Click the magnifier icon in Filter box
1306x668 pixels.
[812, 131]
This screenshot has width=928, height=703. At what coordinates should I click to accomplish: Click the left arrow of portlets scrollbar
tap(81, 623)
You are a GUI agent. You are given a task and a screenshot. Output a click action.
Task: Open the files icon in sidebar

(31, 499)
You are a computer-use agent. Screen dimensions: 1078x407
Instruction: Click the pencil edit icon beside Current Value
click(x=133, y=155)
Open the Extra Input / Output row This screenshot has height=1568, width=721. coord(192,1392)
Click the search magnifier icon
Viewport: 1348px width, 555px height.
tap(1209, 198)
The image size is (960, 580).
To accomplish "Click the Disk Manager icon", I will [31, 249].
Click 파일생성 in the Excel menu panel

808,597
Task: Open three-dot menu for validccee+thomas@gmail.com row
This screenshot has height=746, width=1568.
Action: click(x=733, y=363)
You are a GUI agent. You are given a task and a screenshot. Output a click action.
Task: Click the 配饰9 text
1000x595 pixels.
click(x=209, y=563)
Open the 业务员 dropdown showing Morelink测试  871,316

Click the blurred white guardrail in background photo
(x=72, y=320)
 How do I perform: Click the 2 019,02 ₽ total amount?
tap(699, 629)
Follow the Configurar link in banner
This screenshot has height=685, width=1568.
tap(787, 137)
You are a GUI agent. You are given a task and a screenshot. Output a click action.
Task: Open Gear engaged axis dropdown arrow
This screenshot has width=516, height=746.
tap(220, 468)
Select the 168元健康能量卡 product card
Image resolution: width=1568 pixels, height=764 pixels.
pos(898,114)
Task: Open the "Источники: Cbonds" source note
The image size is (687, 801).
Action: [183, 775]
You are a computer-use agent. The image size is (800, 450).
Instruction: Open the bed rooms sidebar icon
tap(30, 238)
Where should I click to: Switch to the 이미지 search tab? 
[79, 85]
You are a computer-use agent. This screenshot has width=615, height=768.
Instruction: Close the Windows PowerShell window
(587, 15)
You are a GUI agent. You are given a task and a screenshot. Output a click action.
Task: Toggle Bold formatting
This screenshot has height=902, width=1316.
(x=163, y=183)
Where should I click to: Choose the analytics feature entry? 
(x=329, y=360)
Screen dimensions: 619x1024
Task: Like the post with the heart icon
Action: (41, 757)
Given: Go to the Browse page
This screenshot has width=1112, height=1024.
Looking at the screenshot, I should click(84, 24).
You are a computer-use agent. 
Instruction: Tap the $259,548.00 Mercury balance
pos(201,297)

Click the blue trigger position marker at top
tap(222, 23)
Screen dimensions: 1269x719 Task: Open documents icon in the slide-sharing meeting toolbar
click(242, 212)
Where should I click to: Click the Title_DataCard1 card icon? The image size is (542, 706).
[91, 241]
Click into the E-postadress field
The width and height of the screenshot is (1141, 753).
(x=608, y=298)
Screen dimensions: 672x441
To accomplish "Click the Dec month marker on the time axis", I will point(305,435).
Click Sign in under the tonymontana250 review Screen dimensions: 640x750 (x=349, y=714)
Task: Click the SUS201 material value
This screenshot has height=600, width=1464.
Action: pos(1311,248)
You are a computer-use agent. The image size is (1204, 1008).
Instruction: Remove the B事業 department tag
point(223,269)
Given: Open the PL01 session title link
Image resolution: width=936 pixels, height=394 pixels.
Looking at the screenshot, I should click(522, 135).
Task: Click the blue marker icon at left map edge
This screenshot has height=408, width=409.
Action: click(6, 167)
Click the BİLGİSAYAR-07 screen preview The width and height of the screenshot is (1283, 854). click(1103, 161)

**THE PROBLEM**
Copy verbatim, from the listing above, each line from the one containing "You are a computer-use agent. Screen" down to the one containing "Task: Click the 配饰9 text", inclusive.

**TASK RESULT**
You are a computer-use agent. Screen dimensions: 1078x407
Instruction: Click the pencil edit icon beside Current Value
click(x=133, y=155)
Open the Extra Input / Output row This screenshot has height=1568, width=721. coord(192,1392)
Click the search magnifier icon
Viewport: 1348px width, 555px height.
tap(1209, 198)
The image size is (960, 580).
To accomplish "Click the Disk Manager icon", I will [31, 249].
Click 파일생성 in the Excel menu panel

808,597
Task: Open three-dot menu for validccee+thomas@gmail.com row
This screenshot has height=746, width=1568.
Action: click(x=733, y=363)
You are a GUI agent. You are given a task and a screenshot. Output a click action.
Task: Click the 配饰9 text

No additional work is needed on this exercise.